§ **Exercise**
Write out every entry exactly as it appears.

§ **Input**
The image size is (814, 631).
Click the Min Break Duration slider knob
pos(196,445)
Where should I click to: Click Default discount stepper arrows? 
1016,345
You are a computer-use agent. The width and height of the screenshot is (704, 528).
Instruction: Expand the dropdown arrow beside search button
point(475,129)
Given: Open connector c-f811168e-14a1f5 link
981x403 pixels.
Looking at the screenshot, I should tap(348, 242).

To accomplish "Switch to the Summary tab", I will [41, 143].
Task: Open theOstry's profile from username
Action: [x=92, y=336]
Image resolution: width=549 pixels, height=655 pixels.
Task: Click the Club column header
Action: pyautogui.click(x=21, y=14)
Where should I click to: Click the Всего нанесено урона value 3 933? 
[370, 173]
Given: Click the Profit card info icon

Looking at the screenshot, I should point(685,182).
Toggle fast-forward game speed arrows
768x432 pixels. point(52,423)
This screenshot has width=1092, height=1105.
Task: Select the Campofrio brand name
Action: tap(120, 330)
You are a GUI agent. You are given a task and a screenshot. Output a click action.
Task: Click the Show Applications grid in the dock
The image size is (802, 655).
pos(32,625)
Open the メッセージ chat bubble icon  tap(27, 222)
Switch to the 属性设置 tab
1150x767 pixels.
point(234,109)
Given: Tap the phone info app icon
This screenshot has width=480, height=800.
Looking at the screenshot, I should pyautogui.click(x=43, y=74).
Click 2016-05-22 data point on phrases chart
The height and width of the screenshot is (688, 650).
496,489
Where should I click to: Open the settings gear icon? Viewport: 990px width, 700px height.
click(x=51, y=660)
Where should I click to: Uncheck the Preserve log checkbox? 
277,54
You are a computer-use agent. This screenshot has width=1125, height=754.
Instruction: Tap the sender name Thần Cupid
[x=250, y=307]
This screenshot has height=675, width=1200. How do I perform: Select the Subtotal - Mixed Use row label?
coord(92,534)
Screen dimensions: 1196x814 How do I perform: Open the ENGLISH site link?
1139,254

§ **Result of the exercise**
The image size is (814, 631).
Click the Min Break Duration slider knob
pos(196,445)
Where should I click to: Click Default discount stepper arrows? 
1016,345
You are a computer-use agent. The width and height of the screenshot is (704, 528).
Instruction: Expand the dropdown arrow beside search button
point(475,129)
Given: Open connector c-f811168e-14a1f5 link
981x403 pixels.
Looking at the screenshot, I should tap(348, 242).

To accomplish "Switch to the Summary tab", I will [41, 143].
Task: Open theOstry's profile from username
Action: [x=92, y=336]
Image resolution: width=549 pixels, height=655 pixels.
Task: Click the Club column header
Action: pyautogui.click(x=21, y=14)
Where should I click to: Click the Всего нанесено урона value 3 933? 
[370, 173]
Given: Click the Profit card info icon

Looking at the screenshot, I should point(685,182).
Toggle fast-forward game speed arrows
768x432 pixels. point(52,423)
This screenshot has width=1092, height=1105.
Task: Select the Campofrio brand name
Action: tap(120, 330)
You are a GUI agent. You are given a task and a screenshot. Output a click action.
Task: Click the Show Applications grid in the dock
The image size is (802, 655).
pos(32,625)
Open the メッセージ chat bubble icon  tap(27, 222)
Switch to the 属性设置 tab
1150x767 pixels.
point(234,109)
Given: Tap the phone info app icon
This screenshot has width=480, height=800.
Looking at the screenshot, I should pyautogui.click(x=43, y=74).
Click 2016-05-22 data point on phrases chart
The height and width of the screenshot is (688, 650).
496,489
Where should I click to: Open the settings gear icon? Viewport: 990px width, 700px height.
click(x=51, y=660)
Where should I click to: Uncheck the Preserve log checkbox? 
277,54
You are a computer-use agent. This screenshot has width=1125, height=754.
Instruction: Tap the sender name Thần Cupid
[x=250, y=307]
This screenshot has height=675, width=1200. How do I perform: Select the Subtotal - Mixed Use row label?
coord(92,534)
Screen dimensions: 1196x814 How do I perform: Open the ENGLISH site link?
1139,254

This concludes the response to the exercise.